Mozilla’s Gigabit Community Fund provides grants and resources for innovators exploring the use of next-generation gigabit technologies in the gigabit cities of Kansas City and Chattanooga. It funds promising pilot projects developed by educators, students, technologists and entrepreneurs that harness the power of Google Fiber and build capacity for next generation technologies in Kansas City.
Connected cities often lack the knowledge and understanding of just how to enable this new infrastructure to truly transform the way we live, play, educate, explore and do business. It harkens back to the United States’ disconnected roads prior to 1956 – when commerce, and goods and services, moved at a much slower pace, and we simply couldn’t fathom how a new highway system would change everything. It’s not about the novelty of the build – it’s about what the new system is capable of doing. More, better, faster, easier.
While the Mozilla Gigabit Community Fund invests in projects that build and develop educational next-gen applications, it also provides the very real and necessary way-finding signs that are critical for the city to successfully unlock the power and promise of gigabit technology.
Just take a peek at the Mozilla Gigabit project at Northland CAPS.
As a high school student, imagine building a tool that attempts to save over 680,000 people a year in the United States, or what equates to every 1 in 4 deaths each year. This tool isn’t a seat belt or a magic pill – it’s a mobile application that tracks patient health for the hundreds of thousands of people every year who die of congestive heart failure (CHF). Tackling this $108.9 billion annual problem, a group of students from Northland CAPS, funded in part by the Mozilla Gigabit Community Fund, set out to build, test, and deploy a mobile application that is quite literally lifesaving. The project’s students have spent the fall semester developing a suite of tools in concert with businesses and medical facilities that provide monitoring of critical vital signs and symptoms of patients being released from the hospital with congestive heart failure. By helping to prevent re-admissions to the hospital after CHF diagnoses, the Northland CAPS teams are attempting to prevent the 1 in every 3 people who are re-admitted within 30 days of leaving a health care facility, by providing real-time biometric feedback to physicians and the patients so that they have the data to understand how to combat heart disease.

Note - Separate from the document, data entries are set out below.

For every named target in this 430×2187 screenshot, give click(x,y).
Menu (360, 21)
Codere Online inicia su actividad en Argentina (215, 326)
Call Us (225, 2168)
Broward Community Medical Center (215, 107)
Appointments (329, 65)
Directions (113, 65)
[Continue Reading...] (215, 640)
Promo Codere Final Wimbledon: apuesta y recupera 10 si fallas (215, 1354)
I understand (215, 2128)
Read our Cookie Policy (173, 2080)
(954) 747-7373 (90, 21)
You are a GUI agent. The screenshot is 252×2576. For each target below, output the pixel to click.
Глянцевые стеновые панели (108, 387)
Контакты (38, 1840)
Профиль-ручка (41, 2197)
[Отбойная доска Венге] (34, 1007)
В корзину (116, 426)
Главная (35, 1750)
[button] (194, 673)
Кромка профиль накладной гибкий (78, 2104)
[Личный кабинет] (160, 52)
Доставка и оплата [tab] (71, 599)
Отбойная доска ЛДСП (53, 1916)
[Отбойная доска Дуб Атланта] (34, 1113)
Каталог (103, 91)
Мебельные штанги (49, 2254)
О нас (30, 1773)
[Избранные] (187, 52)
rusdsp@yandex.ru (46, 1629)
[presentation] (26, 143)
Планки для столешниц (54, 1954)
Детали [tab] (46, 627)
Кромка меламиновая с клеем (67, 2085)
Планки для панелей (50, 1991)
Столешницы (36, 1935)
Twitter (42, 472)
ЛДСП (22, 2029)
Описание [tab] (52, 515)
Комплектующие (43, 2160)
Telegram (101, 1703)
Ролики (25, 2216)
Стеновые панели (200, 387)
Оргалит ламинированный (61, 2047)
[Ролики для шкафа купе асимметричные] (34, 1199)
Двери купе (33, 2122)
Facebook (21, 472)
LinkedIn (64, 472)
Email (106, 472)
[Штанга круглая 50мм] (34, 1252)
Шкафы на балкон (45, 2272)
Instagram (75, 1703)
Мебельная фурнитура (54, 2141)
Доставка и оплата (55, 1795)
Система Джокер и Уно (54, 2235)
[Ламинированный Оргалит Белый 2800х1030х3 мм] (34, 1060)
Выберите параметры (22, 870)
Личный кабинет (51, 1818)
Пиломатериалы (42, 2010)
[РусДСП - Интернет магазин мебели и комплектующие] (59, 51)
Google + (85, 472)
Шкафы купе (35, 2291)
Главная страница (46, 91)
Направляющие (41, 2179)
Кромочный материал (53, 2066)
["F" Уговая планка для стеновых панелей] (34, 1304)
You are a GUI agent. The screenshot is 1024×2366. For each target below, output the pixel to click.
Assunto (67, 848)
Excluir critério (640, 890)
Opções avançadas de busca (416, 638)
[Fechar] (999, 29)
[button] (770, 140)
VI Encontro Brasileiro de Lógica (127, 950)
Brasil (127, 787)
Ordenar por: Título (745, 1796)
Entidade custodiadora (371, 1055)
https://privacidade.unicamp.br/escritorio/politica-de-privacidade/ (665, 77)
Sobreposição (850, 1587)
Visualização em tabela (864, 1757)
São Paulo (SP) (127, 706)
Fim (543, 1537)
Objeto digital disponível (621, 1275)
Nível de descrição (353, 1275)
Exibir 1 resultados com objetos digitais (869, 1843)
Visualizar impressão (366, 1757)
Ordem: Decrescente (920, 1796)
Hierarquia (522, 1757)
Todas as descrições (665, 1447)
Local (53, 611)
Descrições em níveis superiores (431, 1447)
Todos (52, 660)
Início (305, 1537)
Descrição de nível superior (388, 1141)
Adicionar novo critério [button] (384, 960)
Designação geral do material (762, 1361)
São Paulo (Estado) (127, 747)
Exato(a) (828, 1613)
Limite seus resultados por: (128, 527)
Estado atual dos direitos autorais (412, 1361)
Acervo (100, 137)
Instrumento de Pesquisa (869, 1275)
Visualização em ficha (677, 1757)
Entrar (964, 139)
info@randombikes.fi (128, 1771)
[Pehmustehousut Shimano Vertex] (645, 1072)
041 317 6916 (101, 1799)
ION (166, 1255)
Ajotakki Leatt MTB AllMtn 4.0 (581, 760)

The Northland CAPS project is just one example of how Mozilla is activating a network of organizations, entrepreneurs, and educators inspired and driven by the work and projects supported by the Gigabit Community Fund. The Fund’s activities are closely tied with building the infrastructure to support continued engagement with the gigabit network through Mozilla’s Hive Learning Network model. Hive Learning Networks, and Hive KC, are built on the principles of connected learning – activating real-life understanding of digital and web literacy to create groundbreaking tools to activate the global web. In Kansas City this global web is a little faster and is being propelled by a new generation of entrepreneurs – whether students or businesses – who are unlocking the power to not just consume the web, but to make the web and their future. And it doesn’t hurt to save a couple hundred thousand lives while harnessing the new gigabit super highway.